What risk factor does the nurse recognize that Kenneth Bronson had related to pneumonia?
Smoking Rationale: Smoking is a risk factor for pneumonia; cigarette smoke disrupts both mucociliary and macrophage activity. Although staphylococcal pneumonia has been noted after epidemics of influenza, Kenneth Bronson did not have this particular risk factor.
Epinephrine is administered for Kenneth Bronson's acute anaphylactic reaction. Which of the following does the nurse know is a possible side effect of this drug?
Tachycardia Rationale: Tachycardia is one possible cardiovascular adverse effect of epinephrine.
The nurse should include which statement when providing education once the patient is first stabilized after an anaphylactic reaction?
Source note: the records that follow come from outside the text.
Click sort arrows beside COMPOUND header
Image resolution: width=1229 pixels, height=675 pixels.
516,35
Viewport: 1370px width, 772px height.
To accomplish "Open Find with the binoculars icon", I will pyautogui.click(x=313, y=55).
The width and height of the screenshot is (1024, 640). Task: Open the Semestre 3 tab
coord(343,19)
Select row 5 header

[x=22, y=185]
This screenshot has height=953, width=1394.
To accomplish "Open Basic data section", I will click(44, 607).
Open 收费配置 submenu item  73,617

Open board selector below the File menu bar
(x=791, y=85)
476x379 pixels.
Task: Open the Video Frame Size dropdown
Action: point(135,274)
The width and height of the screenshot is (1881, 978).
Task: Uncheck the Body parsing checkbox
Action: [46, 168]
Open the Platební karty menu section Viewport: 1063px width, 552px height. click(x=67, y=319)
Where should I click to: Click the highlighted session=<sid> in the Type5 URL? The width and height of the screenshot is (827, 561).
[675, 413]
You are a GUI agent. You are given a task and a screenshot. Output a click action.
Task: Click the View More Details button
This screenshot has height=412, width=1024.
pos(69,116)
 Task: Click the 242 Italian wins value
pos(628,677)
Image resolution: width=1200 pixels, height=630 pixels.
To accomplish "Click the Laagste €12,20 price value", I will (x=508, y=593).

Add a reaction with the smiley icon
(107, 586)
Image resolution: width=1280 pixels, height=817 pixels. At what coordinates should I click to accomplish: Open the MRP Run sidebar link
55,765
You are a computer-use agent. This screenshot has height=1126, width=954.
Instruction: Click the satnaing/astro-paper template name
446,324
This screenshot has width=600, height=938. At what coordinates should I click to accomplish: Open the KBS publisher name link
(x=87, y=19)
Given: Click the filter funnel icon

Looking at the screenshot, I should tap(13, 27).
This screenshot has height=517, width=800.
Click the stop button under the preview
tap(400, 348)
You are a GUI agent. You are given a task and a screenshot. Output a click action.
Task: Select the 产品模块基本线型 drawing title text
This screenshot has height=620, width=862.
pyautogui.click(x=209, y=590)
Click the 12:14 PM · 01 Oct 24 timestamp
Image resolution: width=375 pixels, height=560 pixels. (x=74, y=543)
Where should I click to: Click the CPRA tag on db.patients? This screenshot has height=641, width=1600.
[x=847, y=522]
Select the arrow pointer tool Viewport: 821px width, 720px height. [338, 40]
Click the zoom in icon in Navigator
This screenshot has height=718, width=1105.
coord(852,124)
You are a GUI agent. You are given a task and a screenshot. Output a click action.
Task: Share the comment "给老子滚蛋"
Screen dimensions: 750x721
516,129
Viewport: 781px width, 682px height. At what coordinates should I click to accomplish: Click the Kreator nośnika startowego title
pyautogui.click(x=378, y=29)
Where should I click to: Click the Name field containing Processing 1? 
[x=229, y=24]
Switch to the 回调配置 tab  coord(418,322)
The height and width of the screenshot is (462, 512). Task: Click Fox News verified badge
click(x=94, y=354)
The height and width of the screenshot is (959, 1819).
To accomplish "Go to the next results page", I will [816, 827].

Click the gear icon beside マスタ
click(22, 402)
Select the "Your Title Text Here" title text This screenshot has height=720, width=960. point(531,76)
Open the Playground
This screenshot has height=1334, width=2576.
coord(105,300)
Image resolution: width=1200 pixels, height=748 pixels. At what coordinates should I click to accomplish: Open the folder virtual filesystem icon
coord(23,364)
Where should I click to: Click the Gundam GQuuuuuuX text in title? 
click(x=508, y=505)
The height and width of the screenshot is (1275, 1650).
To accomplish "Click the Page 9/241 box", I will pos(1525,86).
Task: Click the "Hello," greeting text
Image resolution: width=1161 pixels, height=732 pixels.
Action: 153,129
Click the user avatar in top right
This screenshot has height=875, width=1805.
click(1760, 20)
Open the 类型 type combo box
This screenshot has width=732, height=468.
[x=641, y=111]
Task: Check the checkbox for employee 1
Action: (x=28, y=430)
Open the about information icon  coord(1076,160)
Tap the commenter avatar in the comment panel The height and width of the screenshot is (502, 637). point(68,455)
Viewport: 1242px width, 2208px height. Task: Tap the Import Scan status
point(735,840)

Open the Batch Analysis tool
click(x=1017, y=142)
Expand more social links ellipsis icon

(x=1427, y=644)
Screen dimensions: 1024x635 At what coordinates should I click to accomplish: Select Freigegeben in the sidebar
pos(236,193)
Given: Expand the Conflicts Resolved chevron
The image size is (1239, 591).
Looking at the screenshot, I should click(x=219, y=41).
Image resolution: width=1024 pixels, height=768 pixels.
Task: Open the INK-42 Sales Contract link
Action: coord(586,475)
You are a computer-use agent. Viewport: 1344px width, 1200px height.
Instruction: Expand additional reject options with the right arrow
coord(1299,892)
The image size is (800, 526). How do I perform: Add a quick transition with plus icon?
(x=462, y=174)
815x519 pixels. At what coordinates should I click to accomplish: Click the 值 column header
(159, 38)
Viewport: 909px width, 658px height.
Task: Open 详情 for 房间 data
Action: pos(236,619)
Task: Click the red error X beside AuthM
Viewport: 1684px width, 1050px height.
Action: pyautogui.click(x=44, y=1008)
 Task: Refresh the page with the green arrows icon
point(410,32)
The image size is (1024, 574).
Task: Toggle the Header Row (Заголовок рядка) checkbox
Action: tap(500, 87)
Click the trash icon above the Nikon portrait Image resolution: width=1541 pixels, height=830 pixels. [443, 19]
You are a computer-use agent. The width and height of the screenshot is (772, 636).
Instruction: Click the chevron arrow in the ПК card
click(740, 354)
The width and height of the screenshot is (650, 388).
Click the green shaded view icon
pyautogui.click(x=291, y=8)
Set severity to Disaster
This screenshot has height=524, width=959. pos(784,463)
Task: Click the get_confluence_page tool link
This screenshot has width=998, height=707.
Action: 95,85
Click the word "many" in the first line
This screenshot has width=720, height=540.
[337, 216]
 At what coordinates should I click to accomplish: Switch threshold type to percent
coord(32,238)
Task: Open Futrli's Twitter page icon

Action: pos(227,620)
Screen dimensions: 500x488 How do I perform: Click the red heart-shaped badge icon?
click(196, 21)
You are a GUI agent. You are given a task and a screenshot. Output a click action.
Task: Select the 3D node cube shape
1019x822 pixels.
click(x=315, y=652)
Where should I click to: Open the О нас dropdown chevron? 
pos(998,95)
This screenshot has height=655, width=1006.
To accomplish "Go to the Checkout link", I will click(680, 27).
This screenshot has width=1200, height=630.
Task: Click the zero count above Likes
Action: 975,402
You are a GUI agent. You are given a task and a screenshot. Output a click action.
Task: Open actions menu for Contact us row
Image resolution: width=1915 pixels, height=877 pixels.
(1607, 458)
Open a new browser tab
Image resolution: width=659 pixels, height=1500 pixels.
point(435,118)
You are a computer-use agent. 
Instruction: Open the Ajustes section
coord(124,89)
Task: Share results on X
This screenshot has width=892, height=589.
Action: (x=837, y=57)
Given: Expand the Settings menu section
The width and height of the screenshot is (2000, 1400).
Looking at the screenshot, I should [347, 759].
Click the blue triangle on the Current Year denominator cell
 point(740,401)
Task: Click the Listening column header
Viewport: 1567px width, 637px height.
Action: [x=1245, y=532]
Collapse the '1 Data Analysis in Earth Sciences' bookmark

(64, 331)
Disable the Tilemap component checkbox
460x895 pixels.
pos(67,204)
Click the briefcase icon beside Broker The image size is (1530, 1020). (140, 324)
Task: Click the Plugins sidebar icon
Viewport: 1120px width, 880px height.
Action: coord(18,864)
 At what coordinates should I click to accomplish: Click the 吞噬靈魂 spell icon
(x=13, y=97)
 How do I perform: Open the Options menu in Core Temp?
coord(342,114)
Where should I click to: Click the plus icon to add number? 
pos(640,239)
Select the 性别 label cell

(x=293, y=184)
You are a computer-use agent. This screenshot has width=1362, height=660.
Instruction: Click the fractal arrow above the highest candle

"You will be closely monitored since there is a chance of a delayed reaction." Rationale: The patient requires continued observation and monitoring because of the risk for a "rebound" or delayed immune reaction. The patient will not be immediately discharged once stable. Patients who have experienced an anaphylactic reaction should receive a prescription for preloaded syringes of epinephrine. Oxygen therapy is individualized and based on SpO2 levels and blood gases. Intubation is not mandated if the patient's respiratory status is stable.
The patient experiencing an anaphylactic reaction may experience which of the following signs and symptoms? (Select all that apply.) A. Bronchospasm B. Pallor C. Pruritus D. Dyspnea E. Laryngeal edema
A. Bronchospasm C. Pruritus D. Dyspnea E. Laryngeal edema Rationale: Mild systemic reactions consist of peripheral tingling, warmth, a sensation of fullness in the mouth and throat, nasal congestion, periorbital swelling, pruritus, sneezing, and tearing of the eyes. Moderate systemic reactions may include flushing and anxiety in addition to any of the milder symptoms. More serious reactions include bronchospasm, laryngeal edema, severe dyspnea, cyanosis, and hypotension. Dysphagia (difficulty swallowing), abdominal cramping, vomiting, diarrhea, and seizures can also occur. Cardiac arrest and coma may follow.
When a patient presents to the emergency department with pneumonia, which signs and symptoms would the nurse expect the patient to exhibit? (Select all that apply.) A. Fever B. Orthopnea C. Dyspnea D. Night sweats E. Fatigue
A. Fever B. Orthopnea C. Dyspnea E. Fatigue Rationale: Fever is present with the infection. Patients will exhibit dyspnea, preferring to be propped up or sitting up due to orthopnea (shortness of breath when reclining or supine). The patient is fatigued from the work of breathing.